Cracker Barrel to pay $8.7 mln. to settle racial discrimination complaints

CBRL announces lower 4th-qtr. profit

Saying it wished "to avoid expensive and protracted litigation," the Cracker Barrel unit of CBRL Group (CBRL) disclosed Thursday that it has agreed to pay $8.7 million to settle racial discrimination charges. The Lebanon company had accrued $3.5 million toward a settlement in 2001, so the final agreement will result in a new charge in the fourth quarter ended July 31 of $3.3 million, or seven cents a share.

Cracker Barrel denied charges brought by the NAACP that it had violated provisions of the Civil Rights Acts of 1866 and 1964 and other plaintiffs' allegations of violations of the Fair Labor Standards Act.

After the charge, CBRL said it earned $29.9 million, or 60 cents a share, in the fourth quarter, down from $35.5 million, or 70 cents a share, in the year-ago period. Total sales rose 4.7% to $607.5 million. Same-store sales slipped 0.6% at Cracker Barrel restaurants, fell 3.1% in Cracker Barrel retail stores, and increased 5.6% at Logan's Roadhouse restaurants (including average 3.0% price increases).

For fiscal 2004, CBRL earned $113.3 million, or $2.25 a share, up from $106.5 million, or $2.09 a share, in fiscal 2003. Total sales increased 8.3% to $2.4 billion.

CBRL expects first-quarter 2005 earnings to reflect a mid-single-digit percentage increase over the year-ago period's 56 cents a share.

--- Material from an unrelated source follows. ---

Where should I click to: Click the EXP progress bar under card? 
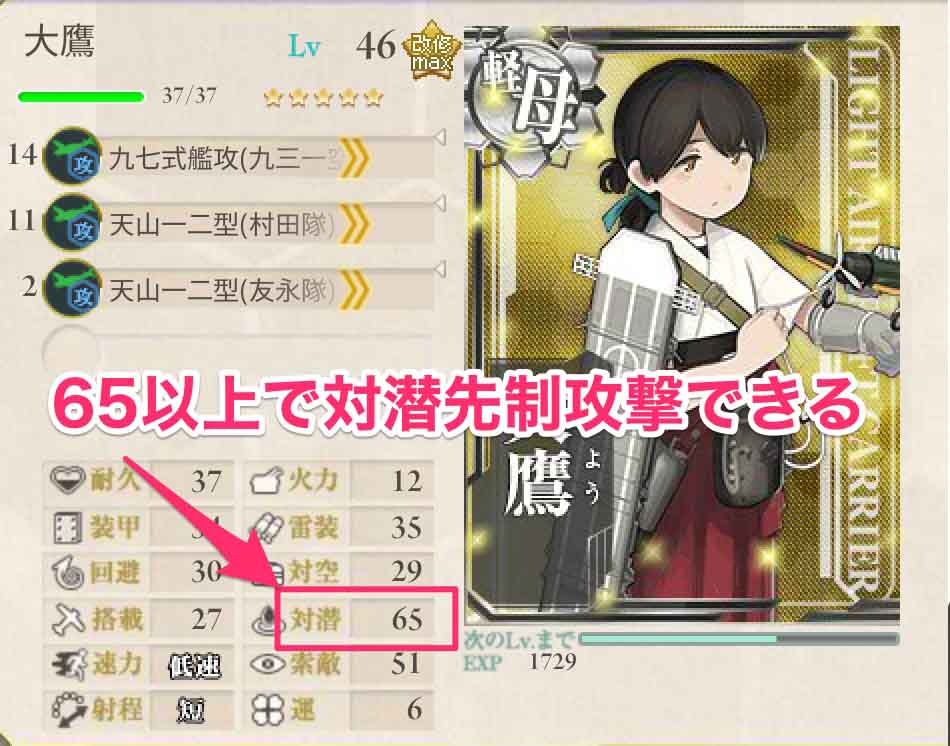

For the year, the company expects a mid-teens percentage gain over $2.31 a share in 2004 (excluding today's settlement charge). For the four weeks ended August 27, same-store sales at Cracker Barrel were up 1.8%; Cracker Barrel retail sales were down 1.6% and Logan's was up 3.9%.

CBRL shares settled Wednesday at $32.47. Their 52-week range is $30-$42.07.